Мы сошли на маленькой станции, опушенной свежей зеленью. Дорога тащилась через еще пустой дачный поселок, выбегала в поле и спотыкалась о лес. Сосновые иглы мягко пружинили под ногами. Вскрикивала от удара ногой консервная банка расплескивая бывший снег, криво летела в кусты. Лес кончился. Подожженная вечерним солнцем, плоско лежала река. Если присмотреться, она вся ходила желваками, крутила воронки, по секрету убегала в густеющую даль. Мы пошли краем жирно распаханного поля; невдалеке отходила ко сну деревенская церковь. Малиново полыхал крест. Вокруг не было ни души; был тот час суток, когда от реальности остается лишь дрожащий вопросительный знак.
Николай Петрович выбрал росистую уютную лужайку, скрытую кустами орешника. "Охламонов, - попросил он, - не увлекайтесь, не летайте высоко. Помните, что я вам говорил. Особенно опасны линии высоковольтных передач. И большие пространства воды. И не бойтесь ничего. Если вы хоть на долю секунды по-настоящему напугаетесь, вы понимаете? Это будет конец!.. - Николай Петрович поправлял, нахлобучивая поглубже, свою весеннюю шляпу. - Просто, не волнуясь, ложитесь на воздух. Взлетать стоя всегда труднее. Да и для сосудов нехорошо... Ложитесь и ничего не бойтесь!"
Я наклонился вперед. Между мною и первой травой с проклюнувшимися уже, неизвестного цвета цветами была упругая живая сила. Я лег. Я просто лежал очень низко над густо пахнущей землей и раскачивался. Я мог повернуться на спину. Я мог бесформенно, как носовой платок, взмыть вверх одним рывком. Я мог проваливаться, словно откупоривая дыры в воздухе, в любом направлении. Скосив глаз, я увидел Николая Петровича, все еще стоявшего на лужайке. Подбадривающим жестом он рисовал в воздухе круг. По спирали, захлебываясь уплотнившимся дыханием, я пошел вверх. Шляпу моего учителя качнуло и отнесло в сторону. То, что я испытывал, с трудом можно было назвать радостью. Это был полет, освобождение, слезы, застилающие расширяющийся взор, волосы, сошедшие с ума; это была новая жизнь - в миг став старше, ничего не потеряв, я навсегда заразился каким-то недоступным ранее знанием.

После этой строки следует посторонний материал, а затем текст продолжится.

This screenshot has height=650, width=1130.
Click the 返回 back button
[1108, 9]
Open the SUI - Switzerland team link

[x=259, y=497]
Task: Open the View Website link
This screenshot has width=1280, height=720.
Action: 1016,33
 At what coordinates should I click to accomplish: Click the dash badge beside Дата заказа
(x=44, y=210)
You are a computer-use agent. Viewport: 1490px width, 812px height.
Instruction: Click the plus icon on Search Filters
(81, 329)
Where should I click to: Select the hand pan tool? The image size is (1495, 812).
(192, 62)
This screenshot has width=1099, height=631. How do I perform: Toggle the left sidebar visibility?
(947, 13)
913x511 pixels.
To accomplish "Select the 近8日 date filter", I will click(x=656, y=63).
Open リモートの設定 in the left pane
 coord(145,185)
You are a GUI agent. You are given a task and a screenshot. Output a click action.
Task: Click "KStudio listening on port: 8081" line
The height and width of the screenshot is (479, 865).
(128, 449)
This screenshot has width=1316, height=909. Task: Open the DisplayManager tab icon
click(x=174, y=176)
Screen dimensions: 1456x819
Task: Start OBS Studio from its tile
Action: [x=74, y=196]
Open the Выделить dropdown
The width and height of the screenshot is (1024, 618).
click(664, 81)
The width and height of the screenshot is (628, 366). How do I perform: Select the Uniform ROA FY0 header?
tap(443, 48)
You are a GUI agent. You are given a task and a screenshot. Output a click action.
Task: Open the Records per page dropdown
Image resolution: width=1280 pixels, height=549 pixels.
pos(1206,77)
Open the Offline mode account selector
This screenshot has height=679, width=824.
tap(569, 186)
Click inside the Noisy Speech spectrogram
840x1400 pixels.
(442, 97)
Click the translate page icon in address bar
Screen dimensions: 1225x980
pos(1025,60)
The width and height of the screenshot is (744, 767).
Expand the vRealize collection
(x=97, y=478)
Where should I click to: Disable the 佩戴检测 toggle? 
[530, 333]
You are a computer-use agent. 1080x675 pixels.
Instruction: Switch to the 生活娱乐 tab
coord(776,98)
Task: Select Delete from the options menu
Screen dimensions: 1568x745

Николай Петрович летел чуть ниже и сзади меня. Пальто его разметалось. Руки были растопырены. Я понял, что он страхует мой первый взлет. Церковь, лесок, поляна, поле, река - все стремительно уменьшалось, проваливалось, ложилось набок, вставало дыбом. "Хорошо, Охламонов, - кричал Николай Петрович, - очень хорошо! Я вами доволен..." И хотя вечерело все быстрее и внизу разгорались грустные огоньки поселка, край земли все еще вздымал клубы золотого света. Я вынул из кармана, неловко кувыркнувшись, перчатки. Все же наверху было слишком холодно. Лето лишь начиналось.
* * *
Возвращались мы в полной тьме. Николай Петрович, намотав на руку мой шарф, разрешил долететь до самой станции. Он выбрал этот подмосковный район по простой причине: рядом была какая-то секретка, опутанная колючей проволокой, вышки, рельсы, прожектора - и никакие самолеты здесь не летали.
Знаете, что такое возвращаться на землю? Я стоял, раскачиваясь, в сыром мраке; к ногам был приделан огромный свинцовый шар.
Чуть позже мы сидели на станционной скамейке. Вместо сердца была какая-то каша. "Вы, мой друг, - говорил Николай Петрович, и потрескивающая папироска высвечивала его отсутствующее лицо, - сожгли сегодня адреналина на пятилетку вперед. До следующего вторника я запрещаю вам даже домашние упражнения". И мы заговорили о пустяках: о ключах, которые теперь нужно, конечно же, как-то пришпиливать, о ветках ночных деревьев, способных просто так выколоть глаза, о телевизионных антеннах, совсем некстати выныривающих из упругой ночи.
* * *
Кто вернет мне те невероятные месяцы? Если вливать в воздух шампанское, так чтобы само пространство в итоге радостно опьянело, пошло колючими пузырями... нет, не умею объяснить. Был момент, когда казалось, все рухнет. Не то чтобы я боялся, что разучусь, вовсе нет, об этом не могло быть и речи. Катастрофа надвигалась в наземной жизни, нависла, все перепутала и вдруг рассыпалась, взорвалась ночной грозой, обернулась смешливыми кол околицами Катенька переметнулась ко мне. Да-да! Появилась однажды после завтрака, с настороженной улыбочкой, с кожаным древним саквояжем, стала в дверях и сказала: "Охламонов, я пришла жить с тобою! Не к тебе, понимаешь? А с тобою..." Я брился, и все выглядело по-идиотски: полщеки, занесенные снегом, вытаращенный воспаленный глаз, опасная бритва на напрягшейся шее, Катенька, на которую я смотрел через зеркало - вещь, которой я, кстати, очень боюсь... "Но как же Коленька?" Я наскоро утирался полотенцем совсем, знаете ли, не первой свежести. "Он меня к тебе отпустил, - сказала Катенька. Она смотрела на меня прямо и вещей своих на пол не опускала.- Он сказал, что давно это предвидел, что даже так лучше..." Я сделал жест, словно нырял в поклоне. Она еще серьезнее посмотрела на меня, еще куда-то глубже, может быть даже в какой-то другой день, и не поставила свой саквояжик, а просто разжала пальчики: буф! Все шлепнулось на пол. "Охламонов, - сказала она, - ты живешь, как анахорет, ты живешь, как тень Коленьки". И она повела головкой. Мне стало стыдно моей квартиры, грязных обоев, разбросанных вещей, неделю уже не убранной посуды на письменном столе. Слава Богу, шторы были чуть отдернуты - я редко открывал окна, вечно или проявлял, или печатал.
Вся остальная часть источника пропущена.